### SUPPLIED DATA:
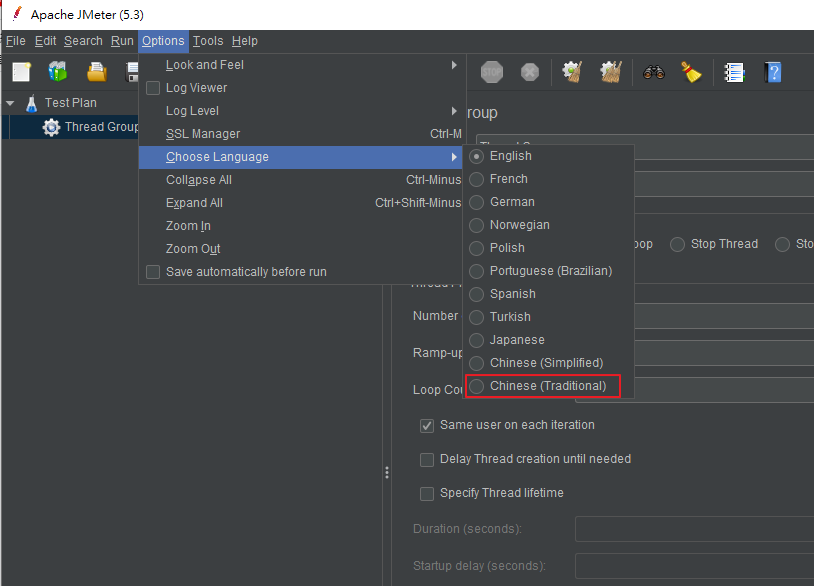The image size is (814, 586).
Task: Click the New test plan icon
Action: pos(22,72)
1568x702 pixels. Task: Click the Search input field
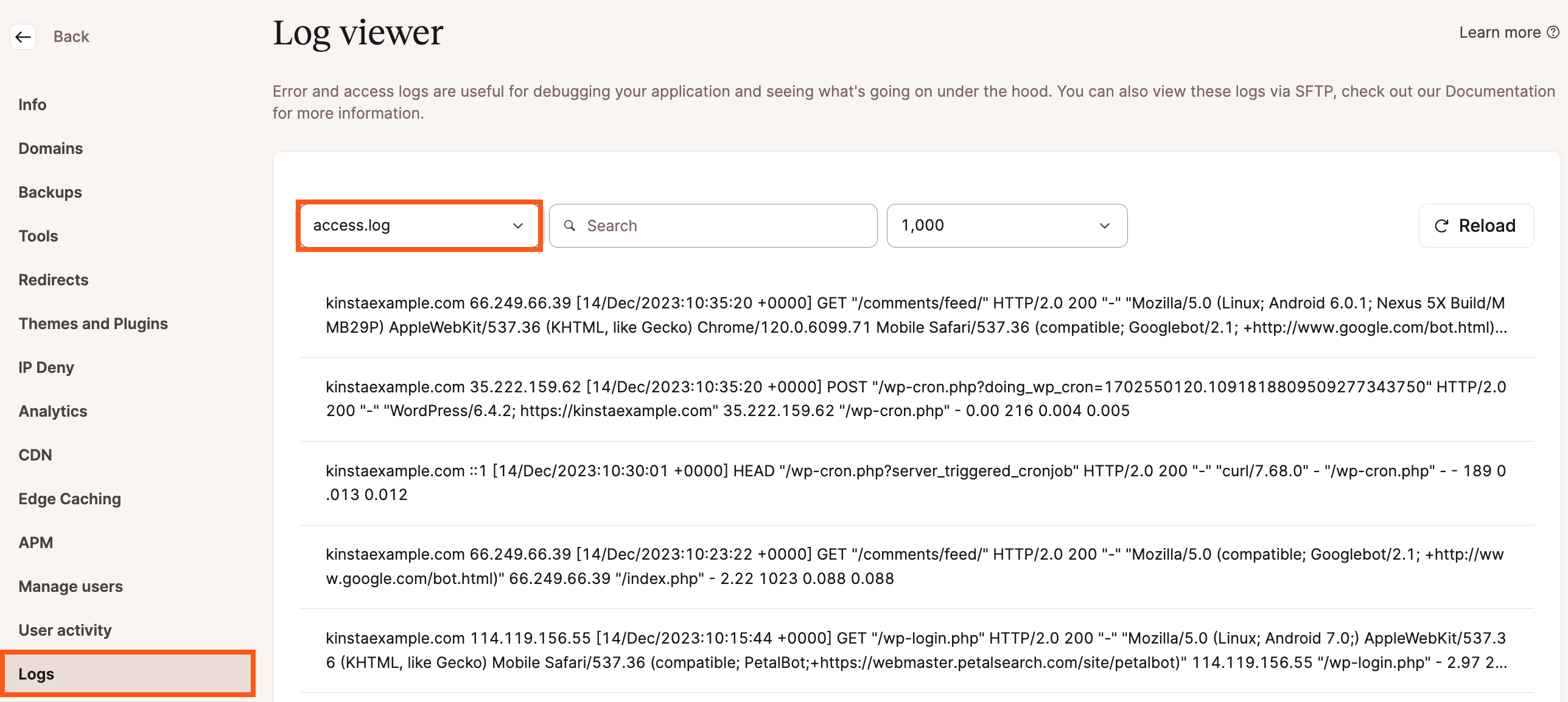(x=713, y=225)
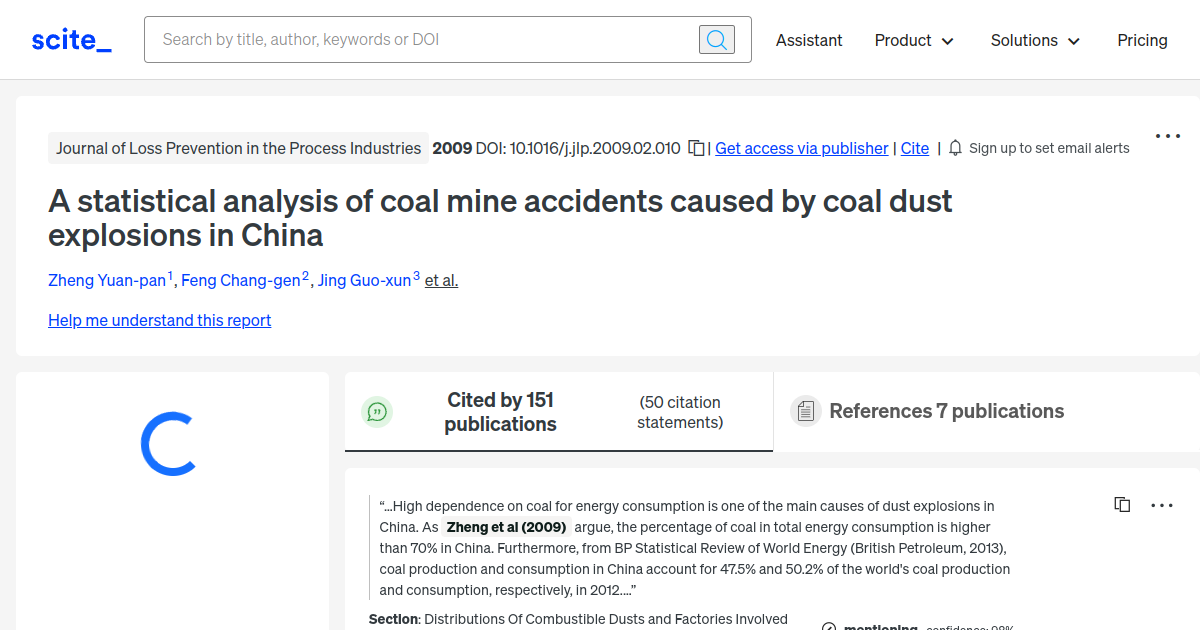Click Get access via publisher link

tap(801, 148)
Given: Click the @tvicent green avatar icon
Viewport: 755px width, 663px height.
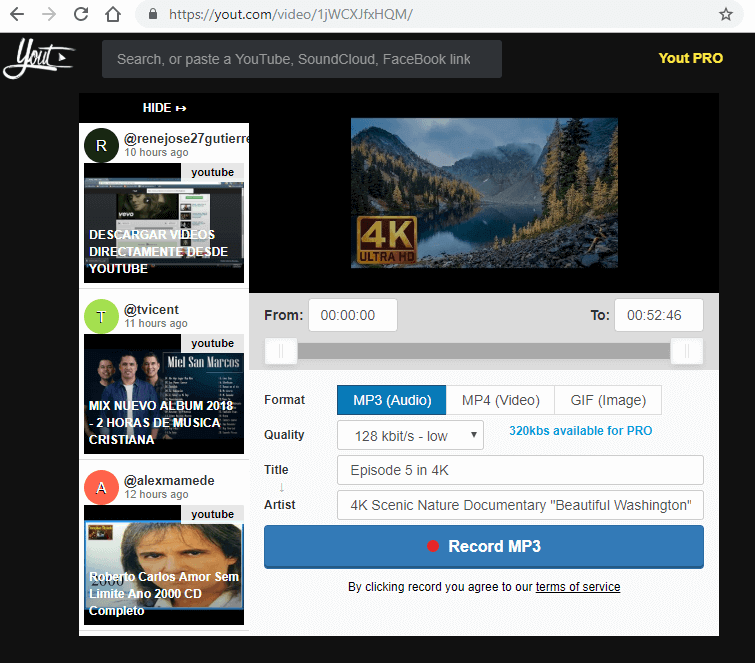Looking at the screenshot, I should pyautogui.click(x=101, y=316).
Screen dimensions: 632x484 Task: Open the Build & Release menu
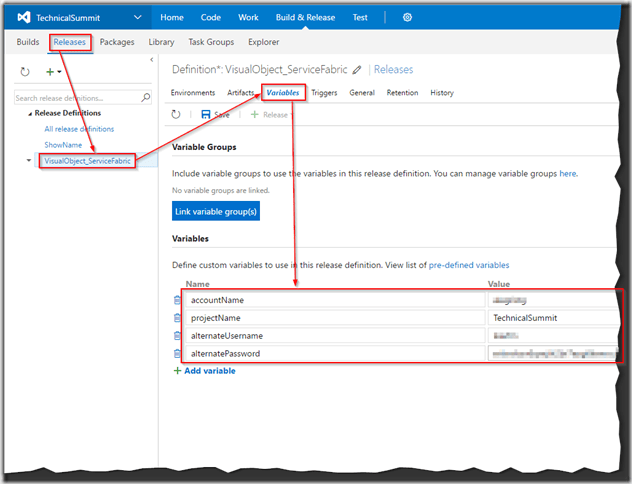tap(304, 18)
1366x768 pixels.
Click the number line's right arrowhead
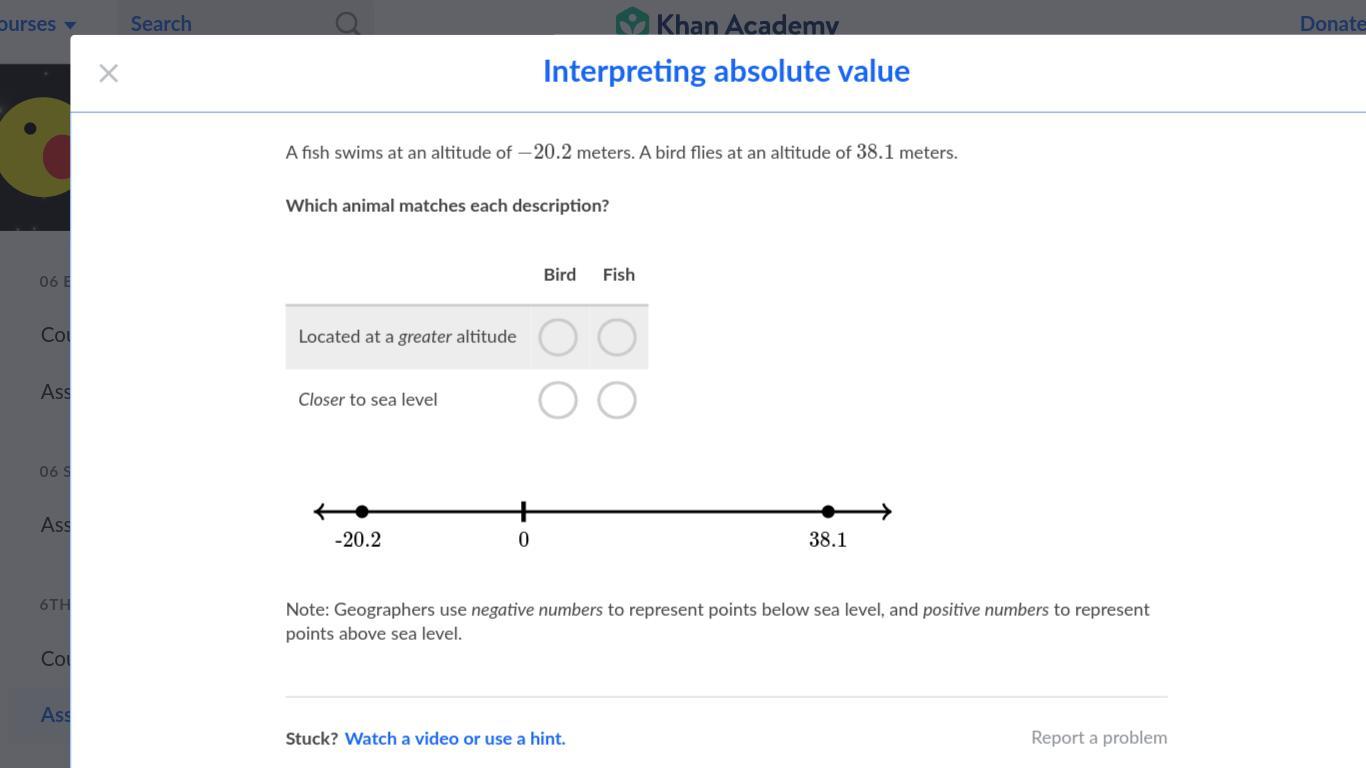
--
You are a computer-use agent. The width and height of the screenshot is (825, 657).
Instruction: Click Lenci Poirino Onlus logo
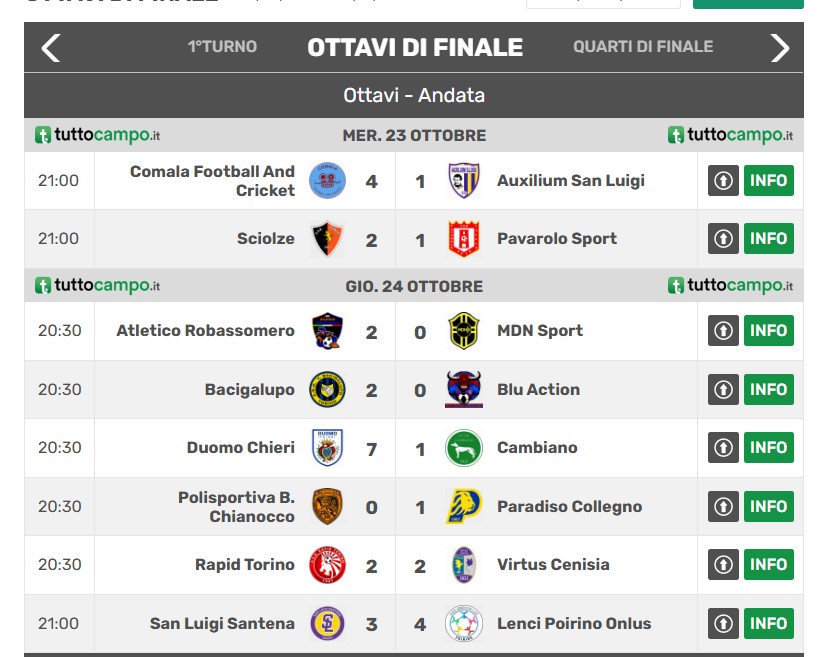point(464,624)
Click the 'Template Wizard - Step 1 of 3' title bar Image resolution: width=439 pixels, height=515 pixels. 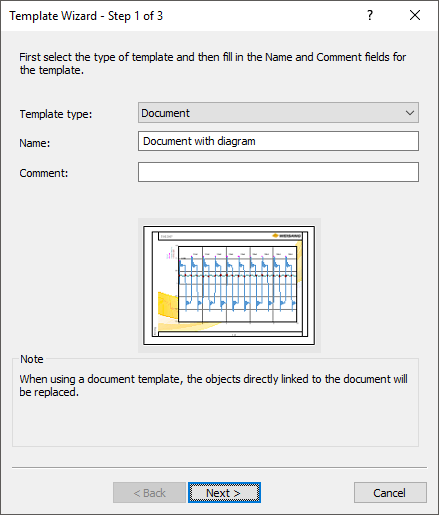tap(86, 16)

### REQUIRED ACTION:
Working from the records above, set down word for word everything from the line containing "Given: Click the @tvicent green avatar icon" down to the line containing "Click the number line's right arrowhead", ends included, minus the pictures.

### EXERCISE RESPONSE:
Given: Click the @tvicent green avatar icon
Viewport: 755px width, 663px height.
Looking at the screenshot, I should pyautogui.click(x=101, y=316).
Screen dimensions: 632x484 Task: Open the Build & Release menu
tap(304, 18)
1366x768 pixels.
Click the number line's right arrowhead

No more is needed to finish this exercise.